Nuovo regolamento per vendere le scuole di Liscedo
 
Ci sarà maggiore possibilità per il Comune di Aprica di introitare una somma maggiore dalla vendita delle ex scuole di Liscedo. Il consiglio comunale della località turistica ha, infatti, approvato all’unanimità la modifica del regolamento delle alienazioni del patrimonio comunale, voluta proprio per garantire una maggiore competitività a vantaggio dell’ente pubblico. «Da mesi è nota la nostra intenzione di vendere lo stabile delle ex scuole a Liscedo – spiega il sindaco, Carla Cioccarelli -. Il regolamento ad ora prevedeva solo un’offerta in aumento rispetto a quella presentata. Ora abbiamo lo abbiamo modificato, sul metodo della candela vergine, prevedendo il rialzo e ottenendo un maggiore introito dalla vendita».
L’asta sarà presumibilmente il prossimo anno, partendo da una base di 23mila euro.

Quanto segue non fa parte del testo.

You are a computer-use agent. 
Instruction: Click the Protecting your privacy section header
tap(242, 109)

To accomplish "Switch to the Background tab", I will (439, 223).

Una cifra non esosa, ma che va raffrontata all’area dove si trova l’immobile ovvero la frazione di Liscedo (che si trova sulla strada che porta per la Val Belviso). Lo stabile, che si presenta su due piani, potrebbe essere sistemato e valorizzato secondo il primo cittadino anche alla luce dell’interesse di questa contrada di Aprica dove si può sviluppare un turismo diverso da quello di massa, per chi ama stare nella natura, lontano dai rumori.
«Se a qualcuno interesserà la scuola – aggiunge Cioccarelli - avremo la garanzia che l’acquirente la ristrutturerà e la rimetterà in piedi, salvaguardando un patrimonio del passato».
Restando ad Aprica l’amministrazione ha pubblicato da qualche giorno gli atti relativi al Piano del governo del territorio che dal 22 dicembre potrà essere portato in consiglio comunale per l’adozione. Dunque il Comune, che lamentava un grosso ritardo, ce l’ha fatta a rispettare la scadenza del 31 dicembre per l’adozione evitando le sanzioni previste a livello regionale in caso l’iter fosse ancora in alto mare. «Abbiamo confermato le fasce di espansione previste da tempo – dice il sindaco -. Non era nostra intenzione castigare la gente che per anni ha pagato l’Ici sui terreni. Invece si è intervenuto sulle modalità di costruzione e sugli indici in chiave moderna. Incrociamo le dita di poter portare l’adozione in consiglio prima della fine dell’anno. Una procedura complessa visto che dovremo suddividere il piano in tante piccole proposte di approvazione per garantire la presenza minima di votanti, visto che i parenti dei proprietari dei terreni coinvolti dovranno astenersi dalla votazione».